5 Replies Latest reply on Jan 2, 2009 11:23 PM by jaikiran

    Ejb3 security using properties file

      Hi,
      I am practising the ejb3 programs given in the below url (provided by jboss)

      http://docs.jboss.org/ejb3/app-server/tutorial/security/security.html

      i have done the same as the above url suggest/even had taken the source code directly from jboss

      When i try to run the client,
      Exception in thread "main" javax.naming.NameNotFoundException: CalculatorBean not bound

      this error gets resolved, if i remove the line @SecurityDomain("other")
      in the CalculatorBean.java,

      and when i try to run the client, i get the following result

      [java] Kabir is a student.
      [java] Kabir types in the wrong password
      [java] 1 + 1 = 2
      [java] Kabir types in correct password.
      [java] Kabir does unchecked addition.
      [java] 1 + 1 = 2
      [java] Kabir is not a teacher so he cannot do division
      [java] Students are allowed to do subtraction
      [java] 1 - 1 = 0

      which is wrong, the security roles are not getting applied at all.

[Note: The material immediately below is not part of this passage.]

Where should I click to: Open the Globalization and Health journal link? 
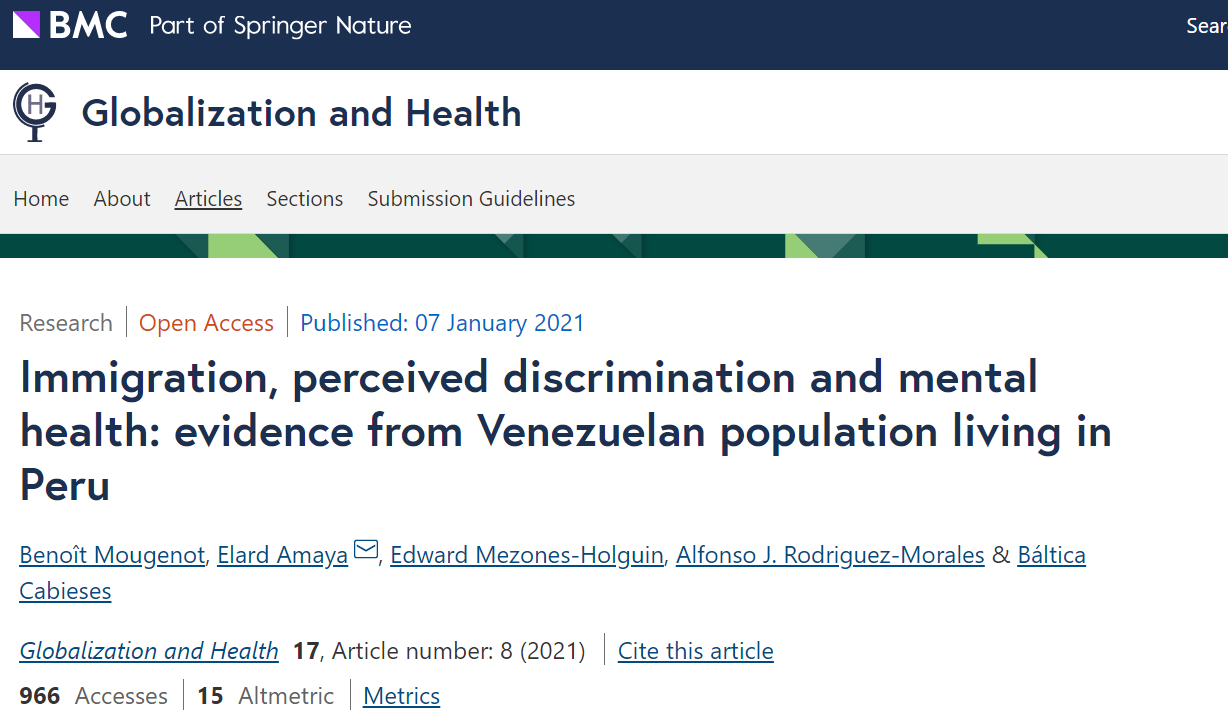coord(148,650)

      I would request to help me in finding the issue

      Thanks

        • 1. Re: Ejb3 security using properties file
          jaikiran

          Which version of JBossAS do you use? For latest versions, the org.jboss.annotation.security.SecurityDomain (used in the tutorial) is now moved to org.jboss.ejb3.annotation.SecurityDomain.

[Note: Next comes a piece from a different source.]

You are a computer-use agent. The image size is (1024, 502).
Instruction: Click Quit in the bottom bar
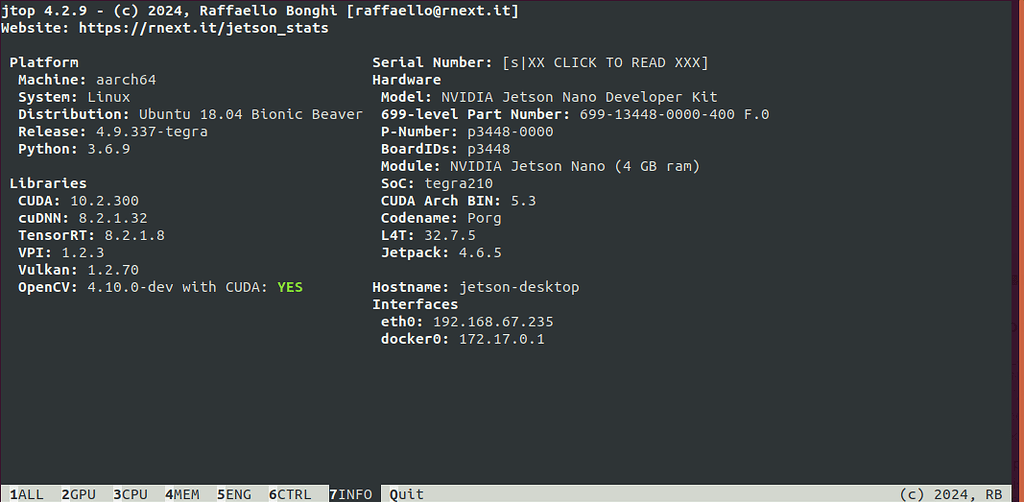click(x=407, y=495)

          For JBossAS-5.0 GA, the EJB3 tutorials are work-in-progress and will be available soon. If you are using JBoss-5.0 GA, you can give some of the working tutorials, available in SVN, a try by following this wiki http://www.jboss.org/community/docs/DOC-13215

          • 2. Re: Ejb3 security using properties file

            Hi,

            Firstly thank you for helping me out, i just followed the example. It works fine

            But i have a doubt,

            when kabir is set as student, it works as expected, but when i change the role as "teacher". the result is same, it is giving error for division and it does subtract operation fine.

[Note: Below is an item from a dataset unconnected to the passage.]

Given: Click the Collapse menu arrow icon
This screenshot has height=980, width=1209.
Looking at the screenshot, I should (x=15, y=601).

            My understanding is that the error which gives when kabir is student on division operation should happen for subtraction when role is configured as "teacher"(roles.properties).

            In this sense roles are not picked from roles.properties at all and then even in the user.properties what is the point of entering the default password (which is the correct password, which is again repeated in the client.java)

            Thanks

            • 3. Re: Ejb3 security using properties file
              jaikiran


              when kabir is set as student, it works as expected, but when i change the role as "teacher". the result is same, it is giving error for division and it does subtract operation fine.


              Did you restart the server after changing the roles.properties?

              • 4. Re: Ejb3 security using properties file

                Hi,

                It is working after server restart, my assumption on jboss was that, we need not restart the server, just create a ejb jar again and deploy.

                Meanwhile, just as every ejb3 beginner, even i have a doubt on calling stateful session bean, the example given for stateful works fine..but it gives the same result when i change the bean to stateless..I think Client.java is not the correct method to test the stateful session beans example.

                I believe we need to use a servlet, i tried that too, but same result

                Thanks

                • 5. Re: Ejb3 security using properties file
                  jaikiran

                   

                  "rudreshtcs" wrote:

                  It is working after server restart, my assumption on jboss was that, we need not restart the server, just create a ejb jar again and deploy.


                  JBoss caches the roles that have been assigned to a principal. So any changes to roles will not be visible till the cache is flushed. There's a way where the cache can be disabled, but that is not configured by default. So you needed the server restart. I will make a mention of this in a appropriate document for this tutorial.

                  "rudreshtcs" wrote:

                  Meanwhile, just as every ejb3 beginner, even i have a doubt on calling stateful session bean, the example given for stateful works fine..but it gives the same result when i change the bean to stateless..


                  The SLSB too maintains a state, but for SLSB, its not guaranteed that multiple method invocations on the same proxy will finally result in a call to the same instance of the SLSB. On the other hand, for a SFSB, multiple invocations on the same proxy are guaranteed to result in a call to the same instance of SFSB.

                  I do see, for a beginner, it might be better to show a clear difference using some example. Let me see if i can modify the tutorial or maybe add a new one to illustrate this behaviour.